Other songs include a new version of "Canto", with Colombian marimba-inspired group Herencia de Timbiquí; "Quisiera", with Guatemalan singer Gaby Moreno; "El viajero"; "Pasaporte" (with Puerto Rican singer La India); "Virgen del sol" (with Argentine musician-composer Gustavo Santaolalla); "Mártires"; "Tanta locura"; "Será"; "24 horas"; and "Ruiseñor".

Porter is a former member of the Board of Governors of the National Academy of Recording Arts & Sciences (NARAS) and the Board of Trustees of the Latin Academy of Recording Arts & Sciences (LARAS).

==Films==

In 2010, he composed music for the film, Faith in Common, which was selected at Dawn Breakers International Film Festival.

Porter created and produced a short documentary film on Bahaʼi painter Hooper Dunbar's art and faith called The Forces of Light and Darkness in 2016.

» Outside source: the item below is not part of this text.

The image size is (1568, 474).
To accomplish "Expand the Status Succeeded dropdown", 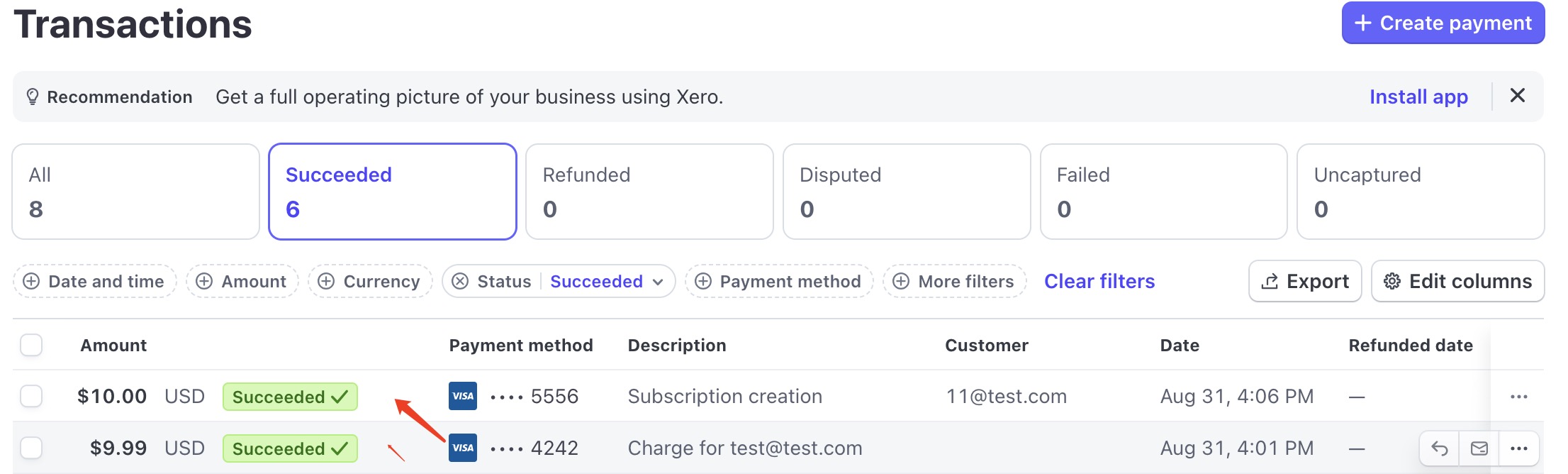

His other film contributions include voicing the role of Karl in the animated feature El Americano, and music productions for Mr. and Mrs. Smith, The Mexican, Hercules, Girlfight, Grosse Point Blank, Despicable Me 3, Get Him to the Greek, Cape of Good Hope, and the Spanish-version of The Flintstones.

==Activism, education==
In 1999, Porter, along with Faith Holmes and Dennis Stafford, created Oneness, a non-profit organization with the mission of eliminating racism and promoting unity through music. Artists who have joined or contributed to the organization include Carlos Santana, B. B. King, Macy Gray Sarah McLachlan, Chaka Khan, Jimmy Jam, Ricky Martin, Brian McKnight, Angelique Kidjo, Luther Vandross and others. The money raised through its various projects goes to awareness and educational programs as well as scholarships and grants that promote positive race relations. These projects include the Songwriters' Summit, in which songwriters/artists created music of healing, unity and justice, and the Power of Oneness Awards, recognizing individuals for their commitment to fostering meaningful change in the area of race relations.